# GOAL OF THE EXERCISE
Repeat every record exactly, but omit the images.
>>>>>
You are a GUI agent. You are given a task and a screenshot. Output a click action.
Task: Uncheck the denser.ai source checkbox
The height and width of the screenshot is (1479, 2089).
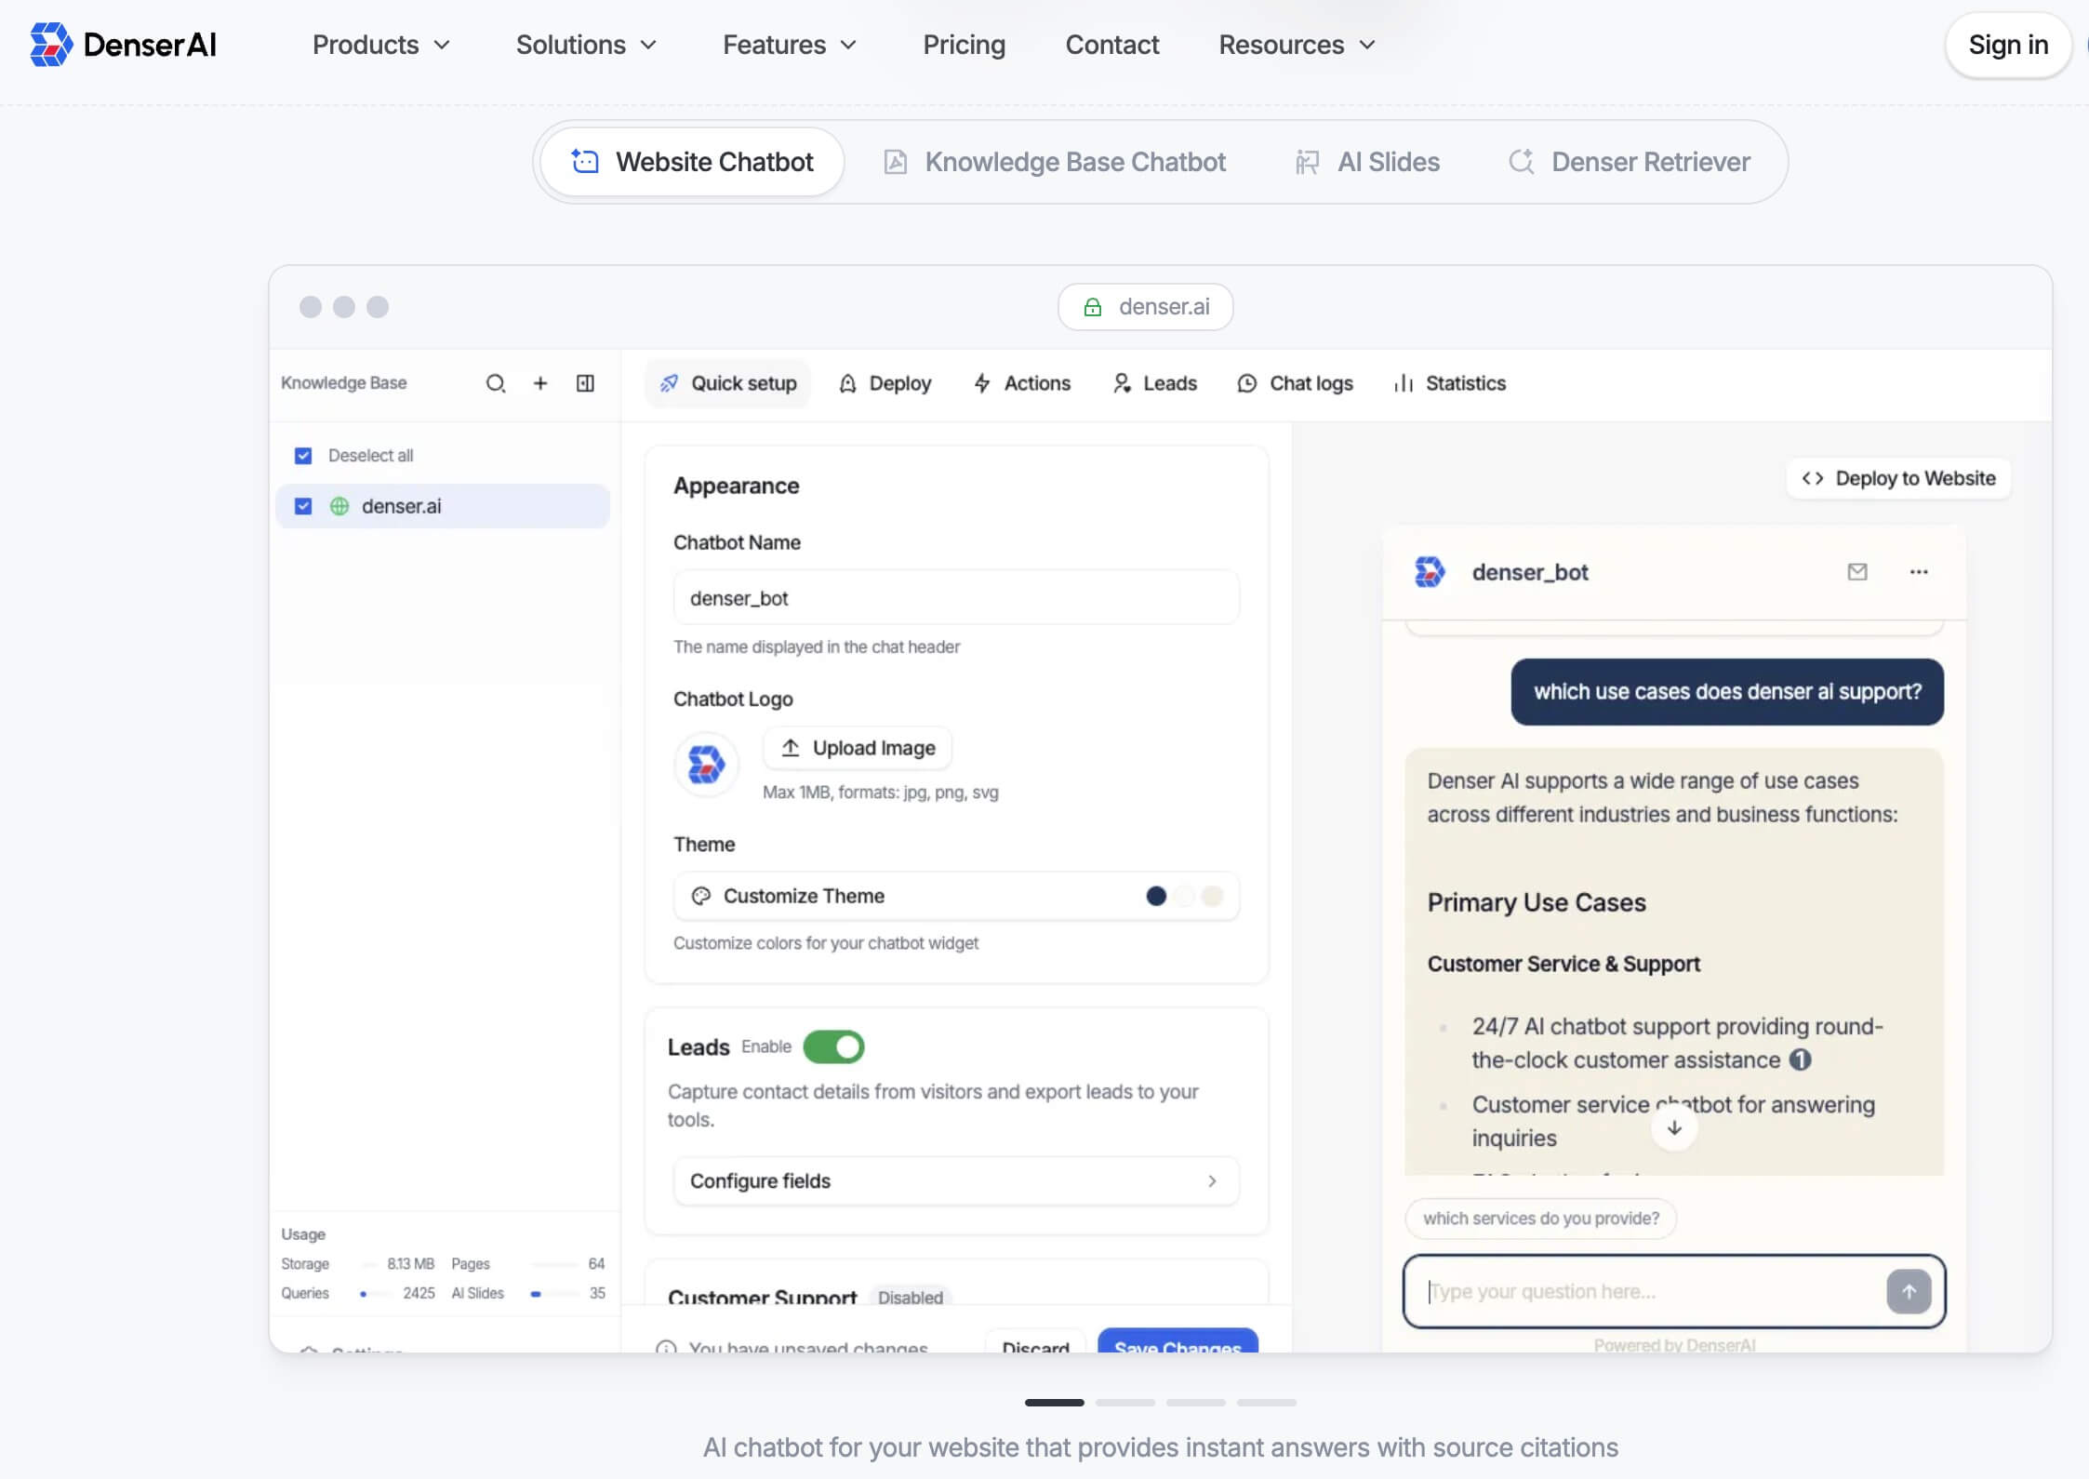point(303,506)
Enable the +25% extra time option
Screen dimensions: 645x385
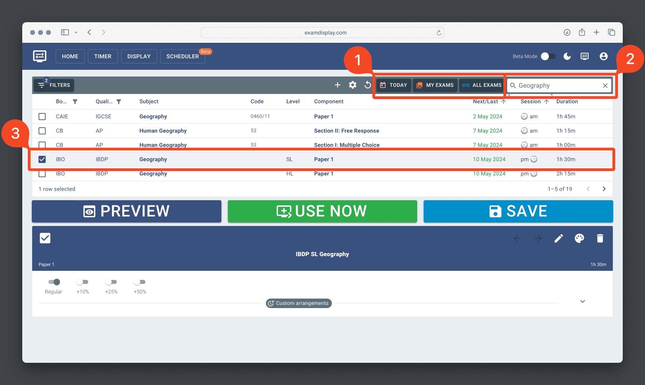(111, 282)
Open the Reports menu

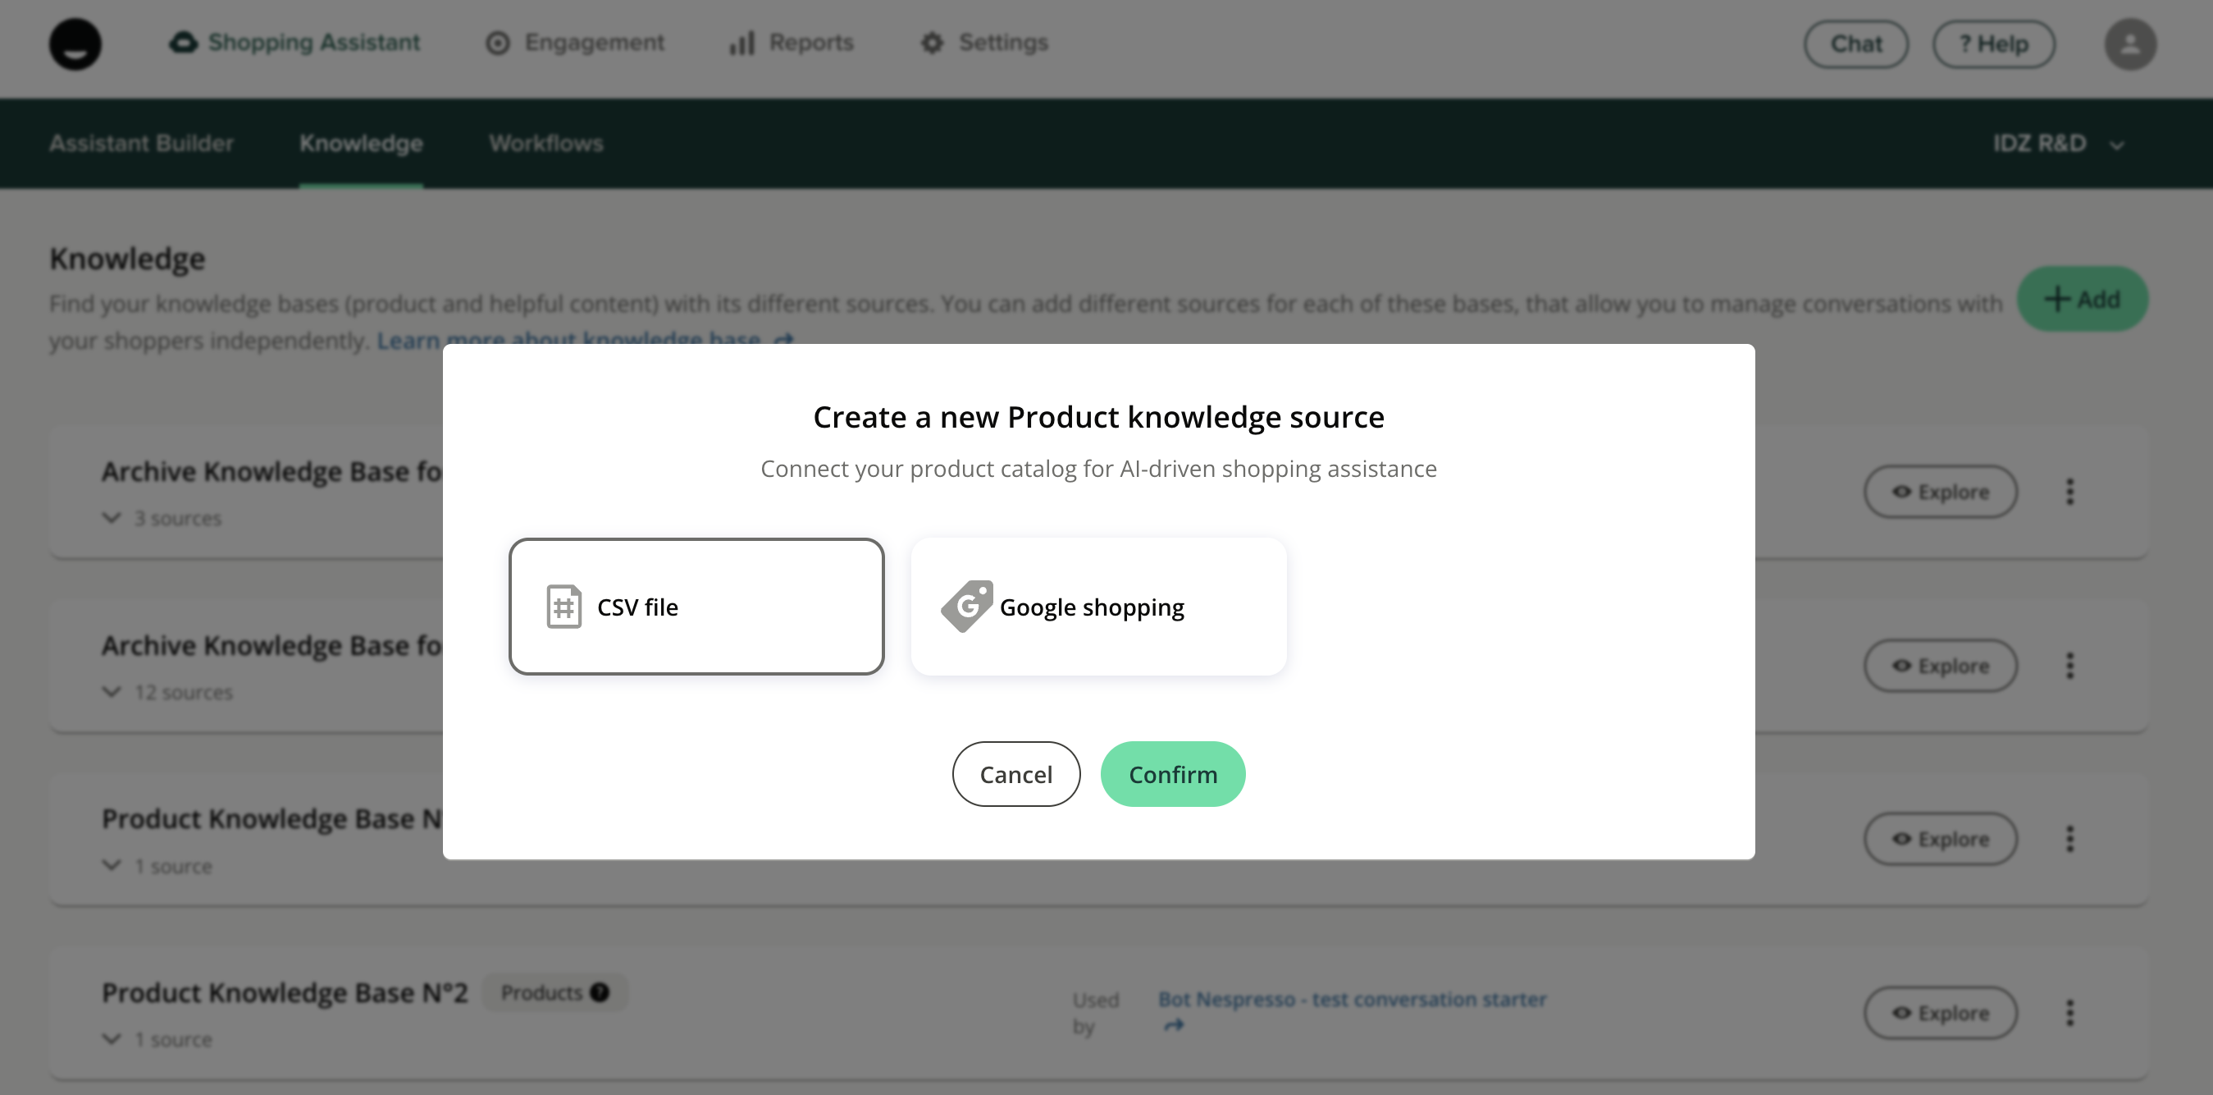pyautogui.click(x=791, y=42)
<<<<<
# SOLUTION BELOW
You are a GUI agent. You are given a task and a screenshot. Output a click action.
Task: Uncheck the denser.ai source checkbox
The height and width of the screenshot is (1479, 2089).
point(303,506)
Enable the +25% extra time option
Screen dimensions: 645x385
(111, 282)
Open the Reports menu

pyautogui.click(x=791, y=42)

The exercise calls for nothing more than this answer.